Но свет нам с Ловкачом сейчас был противопоказан. Мы и забрались в боковой штрек с одной-единственной целью – спрятаться.
Мой напарник пошевелился. Не нужно было никаких объяснений, и так понятно – страшновато. Мне и самому было неуютно, хотя приводить себя в пример тоже не совсем корректно. Ну какой из меня опытный шахтер?
Так что я только заново ощупал фонарь, который не выпускал из рук, и постарался выкинуть из головы иррациональный страх темноты. Было чем занять свои мысли. А именно – наконец-то озвученным предложением Ловкача и сутью задания.
Мне было предписано не только проводить напарника до изготовленных шурфов, но и изъять вместе с ним взрывчатку. Конкретно – патроны аммонита[4], килограмма по полтора каждый. Для успешного проведения операции требовалось спрятаться, подождать, пока взрывники заложат заряды, дойти до шурфа, затем в зависимости от обстоятельств или отключать сеть, или просто забрать патроны.
План был прост и вполне работоспособен. Пока взрыв не будет инициирован, сами по себе заряды не взорвутся. Их достаточно безопасно переносить с собой, перемещать, транспортировать.

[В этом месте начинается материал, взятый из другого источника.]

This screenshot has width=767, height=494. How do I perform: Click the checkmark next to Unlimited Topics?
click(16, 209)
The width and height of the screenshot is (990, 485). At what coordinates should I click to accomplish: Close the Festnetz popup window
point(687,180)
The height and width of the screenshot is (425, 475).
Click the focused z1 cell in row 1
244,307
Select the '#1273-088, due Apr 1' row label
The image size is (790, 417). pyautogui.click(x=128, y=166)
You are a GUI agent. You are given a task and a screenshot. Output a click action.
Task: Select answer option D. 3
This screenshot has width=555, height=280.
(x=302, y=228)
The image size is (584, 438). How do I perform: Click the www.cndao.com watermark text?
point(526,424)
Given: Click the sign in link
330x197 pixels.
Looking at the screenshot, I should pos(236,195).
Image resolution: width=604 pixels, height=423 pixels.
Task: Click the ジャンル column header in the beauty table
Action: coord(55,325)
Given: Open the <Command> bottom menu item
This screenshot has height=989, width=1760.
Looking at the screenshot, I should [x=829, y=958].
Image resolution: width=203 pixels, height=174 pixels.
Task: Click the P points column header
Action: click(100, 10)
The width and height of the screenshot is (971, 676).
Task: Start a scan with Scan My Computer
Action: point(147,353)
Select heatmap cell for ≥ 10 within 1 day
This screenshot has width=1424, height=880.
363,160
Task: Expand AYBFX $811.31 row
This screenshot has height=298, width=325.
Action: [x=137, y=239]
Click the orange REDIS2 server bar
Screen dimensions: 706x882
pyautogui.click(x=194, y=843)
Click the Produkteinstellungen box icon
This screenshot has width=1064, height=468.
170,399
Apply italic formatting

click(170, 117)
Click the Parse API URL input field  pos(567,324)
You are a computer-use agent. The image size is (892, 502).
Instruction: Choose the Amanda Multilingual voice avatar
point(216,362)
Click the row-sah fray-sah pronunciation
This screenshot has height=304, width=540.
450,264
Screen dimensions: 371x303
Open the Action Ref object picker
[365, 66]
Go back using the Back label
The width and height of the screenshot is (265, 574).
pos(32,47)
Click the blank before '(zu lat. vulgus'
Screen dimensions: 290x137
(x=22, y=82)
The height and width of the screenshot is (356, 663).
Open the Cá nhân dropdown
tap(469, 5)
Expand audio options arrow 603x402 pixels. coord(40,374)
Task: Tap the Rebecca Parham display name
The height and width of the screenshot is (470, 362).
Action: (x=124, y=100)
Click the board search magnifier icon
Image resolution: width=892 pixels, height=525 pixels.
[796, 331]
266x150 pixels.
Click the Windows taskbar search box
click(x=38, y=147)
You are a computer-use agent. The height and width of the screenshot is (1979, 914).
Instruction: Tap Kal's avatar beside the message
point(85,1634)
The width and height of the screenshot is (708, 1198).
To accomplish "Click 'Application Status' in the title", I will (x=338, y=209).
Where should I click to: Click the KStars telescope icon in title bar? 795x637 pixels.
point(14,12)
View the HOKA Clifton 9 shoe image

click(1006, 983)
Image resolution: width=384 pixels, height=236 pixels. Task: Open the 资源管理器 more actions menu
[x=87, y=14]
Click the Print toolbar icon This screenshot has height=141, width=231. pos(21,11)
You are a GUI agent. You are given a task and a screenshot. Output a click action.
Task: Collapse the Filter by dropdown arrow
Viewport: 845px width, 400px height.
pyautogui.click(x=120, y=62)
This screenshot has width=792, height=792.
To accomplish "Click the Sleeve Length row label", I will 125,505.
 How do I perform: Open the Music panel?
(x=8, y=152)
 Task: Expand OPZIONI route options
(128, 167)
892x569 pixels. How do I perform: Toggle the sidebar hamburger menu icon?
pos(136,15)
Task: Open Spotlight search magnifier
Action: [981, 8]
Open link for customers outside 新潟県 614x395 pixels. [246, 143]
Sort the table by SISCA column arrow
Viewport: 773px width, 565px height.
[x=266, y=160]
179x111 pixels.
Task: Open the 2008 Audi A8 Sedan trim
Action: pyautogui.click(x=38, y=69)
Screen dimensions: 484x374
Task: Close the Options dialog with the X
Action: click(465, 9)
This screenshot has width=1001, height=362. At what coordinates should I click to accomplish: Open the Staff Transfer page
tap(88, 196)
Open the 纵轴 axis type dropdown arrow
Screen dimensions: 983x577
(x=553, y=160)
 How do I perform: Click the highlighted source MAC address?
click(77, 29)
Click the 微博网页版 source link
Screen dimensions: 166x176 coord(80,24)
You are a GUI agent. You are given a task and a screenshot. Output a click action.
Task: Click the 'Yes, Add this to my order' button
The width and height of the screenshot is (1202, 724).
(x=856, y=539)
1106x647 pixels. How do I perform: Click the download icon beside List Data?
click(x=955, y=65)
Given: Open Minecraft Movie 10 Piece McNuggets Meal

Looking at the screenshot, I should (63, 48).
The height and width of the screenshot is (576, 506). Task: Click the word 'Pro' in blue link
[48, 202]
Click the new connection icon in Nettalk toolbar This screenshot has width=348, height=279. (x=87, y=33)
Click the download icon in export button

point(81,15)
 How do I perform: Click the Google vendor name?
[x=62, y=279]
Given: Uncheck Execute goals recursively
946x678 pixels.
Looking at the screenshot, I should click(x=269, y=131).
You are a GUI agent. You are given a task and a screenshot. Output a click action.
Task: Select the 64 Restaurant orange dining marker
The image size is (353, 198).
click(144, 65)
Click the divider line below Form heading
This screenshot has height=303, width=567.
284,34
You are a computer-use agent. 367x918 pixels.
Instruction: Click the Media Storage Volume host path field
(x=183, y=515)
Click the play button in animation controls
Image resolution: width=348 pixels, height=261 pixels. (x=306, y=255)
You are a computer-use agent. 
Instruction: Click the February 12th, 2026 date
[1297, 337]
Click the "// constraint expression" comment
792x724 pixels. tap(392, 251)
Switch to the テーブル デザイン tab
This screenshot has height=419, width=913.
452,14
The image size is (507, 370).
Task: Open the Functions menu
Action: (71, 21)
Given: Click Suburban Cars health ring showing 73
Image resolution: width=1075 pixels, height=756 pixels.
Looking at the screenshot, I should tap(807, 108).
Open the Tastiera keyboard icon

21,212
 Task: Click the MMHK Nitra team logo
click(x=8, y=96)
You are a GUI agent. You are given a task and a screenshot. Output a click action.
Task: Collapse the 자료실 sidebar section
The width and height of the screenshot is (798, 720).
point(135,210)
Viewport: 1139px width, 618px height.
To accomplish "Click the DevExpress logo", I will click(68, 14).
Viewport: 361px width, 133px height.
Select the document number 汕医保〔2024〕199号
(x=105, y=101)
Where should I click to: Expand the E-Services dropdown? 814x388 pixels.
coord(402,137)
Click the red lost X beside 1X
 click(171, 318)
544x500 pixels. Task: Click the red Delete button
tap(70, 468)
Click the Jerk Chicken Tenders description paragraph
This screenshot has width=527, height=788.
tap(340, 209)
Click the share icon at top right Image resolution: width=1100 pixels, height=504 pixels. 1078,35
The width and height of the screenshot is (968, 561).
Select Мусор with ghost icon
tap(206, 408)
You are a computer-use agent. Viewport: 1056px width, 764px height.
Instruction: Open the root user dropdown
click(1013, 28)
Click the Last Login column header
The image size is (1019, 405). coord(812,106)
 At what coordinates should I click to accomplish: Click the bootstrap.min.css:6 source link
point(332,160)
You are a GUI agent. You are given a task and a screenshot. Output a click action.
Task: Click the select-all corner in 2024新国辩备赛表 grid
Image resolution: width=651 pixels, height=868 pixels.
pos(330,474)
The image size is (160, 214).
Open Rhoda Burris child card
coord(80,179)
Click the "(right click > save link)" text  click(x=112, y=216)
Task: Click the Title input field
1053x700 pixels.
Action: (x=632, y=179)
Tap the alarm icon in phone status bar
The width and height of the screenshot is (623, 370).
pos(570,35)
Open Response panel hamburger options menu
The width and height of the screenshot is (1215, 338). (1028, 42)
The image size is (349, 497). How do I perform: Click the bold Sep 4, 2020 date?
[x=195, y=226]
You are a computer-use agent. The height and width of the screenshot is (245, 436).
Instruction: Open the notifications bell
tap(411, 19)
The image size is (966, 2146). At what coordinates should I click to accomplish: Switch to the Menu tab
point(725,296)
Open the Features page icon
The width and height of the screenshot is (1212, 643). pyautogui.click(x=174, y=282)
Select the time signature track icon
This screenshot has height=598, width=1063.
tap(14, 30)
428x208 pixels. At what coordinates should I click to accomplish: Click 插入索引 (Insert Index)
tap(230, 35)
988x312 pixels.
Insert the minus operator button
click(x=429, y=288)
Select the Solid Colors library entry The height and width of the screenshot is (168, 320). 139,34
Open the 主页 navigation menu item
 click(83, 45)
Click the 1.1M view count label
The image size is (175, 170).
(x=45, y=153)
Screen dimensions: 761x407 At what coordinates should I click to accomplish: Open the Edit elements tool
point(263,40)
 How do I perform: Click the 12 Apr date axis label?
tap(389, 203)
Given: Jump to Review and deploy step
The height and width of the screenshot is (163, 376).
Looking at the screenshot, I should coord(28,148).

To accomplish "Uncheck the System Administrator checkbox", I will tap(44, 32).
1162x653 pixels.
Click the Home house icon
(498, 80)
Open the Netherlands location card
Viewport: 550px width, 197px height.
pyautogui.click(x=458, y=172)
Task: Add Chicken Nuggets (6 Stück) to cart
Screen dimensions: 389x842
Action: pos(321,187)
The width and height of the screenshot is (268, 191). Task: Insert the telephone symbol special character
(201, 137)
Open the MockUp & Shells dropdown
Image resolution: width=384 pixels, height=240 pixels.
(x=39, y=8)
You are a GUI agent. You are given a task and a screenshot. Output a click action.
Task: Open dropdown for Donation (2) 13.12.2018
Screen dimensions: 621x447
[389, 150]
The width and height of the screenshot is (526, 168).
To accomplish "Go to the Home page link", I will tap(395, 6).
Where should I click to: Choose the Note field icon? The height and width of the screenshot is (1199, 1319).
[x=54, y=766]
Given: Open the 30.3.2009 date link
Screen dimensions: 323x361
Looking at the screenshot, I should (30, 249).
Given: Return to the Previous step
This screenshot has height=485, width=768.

– Взрыв во сколько? – произнес я в темноту.
– В четыре тридцать. Часы у меня есть, – ответил Ловкач. Мог бы и не добавлять второе. Я сразу обратил внимание на его запястье. Наручные часы, как и любые другие, были редкостью в лагере.
– Нас выпустят? И не проверят даже? – озвучил я то, что волновало меня в не меньшей степени, чем время подрыва.
– Запросто, – уверенно обнадежил собеседник.
Вроде бы все выглядело гладко. Как раз сейчас, судя по хронометражу, должны устанавливать взрывчатку. Сколько им понадобится на это времени, я не знал. Однако был уверен – момент прохода взрывников обратно к клети мы не пропустим. Наше боковое ответвление было не слишком далеко. При должной внимательности услышим шаги и голоса. И в запасе у нас останется не меньше двух часов, в течение которых надо будет забрать часть зарядов и подняться наверх.